There is alo a delightfully droll performance by Hugo Armstrong as her mentor and friend, a compassionate but absent-minded professor. As his endearing wife, Natacha Roi is also a treat. John De Lancie, as Pierre Curie, has little time to bond with the audience and attempts no semblance of an accent, but his asides to Gunn are tender and clearly represent a loving husband. As two weasels in Curie’s life, both a “mentor” and a mud-slinging journalist, Leonard Kelly-Young is appropriately slimy in the two roles.


The one curious performance belongs to Donohue. He comes off so impetuous and weak-willed, it’s difficult to believe Curie’s adoration for him. In act one, he’s a horny puppy, practically humping her leg, and in act two, he’s spineless and self-involved. It could be that Alda and director Sullivan want the audience to not side with Langevin, to question Curie’s passion for him — and if so, mission accomplished. It doesn’t make for a likeable male protagonist, but it definitely makes for a complex female lead.


The functional sets (which change shape to allude to doors and windows) are given an impressionistic look by John Boesche’s projections.

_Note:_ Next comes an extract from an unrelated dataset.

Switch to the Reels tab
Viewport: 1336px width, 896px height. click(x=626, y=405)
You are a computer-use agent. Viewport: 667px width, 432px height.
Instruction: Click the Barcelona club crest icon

Using grays and blacks that evoke charcoal etchings, they’re provocative, particularly the rain-soaked streets of Paris and the murky shed where the Curies produce their work.


Costume designer Rita Ryack conveys the drab black dress armor that Madame Curie hides behind, while juxtaposing it with the lightly colored society lady wares of the two wives. The one time that Ryack puts Curie in a white frilly dress it’s as appropriately shocking as the red dress worn by Bette Davis’ Jezebel.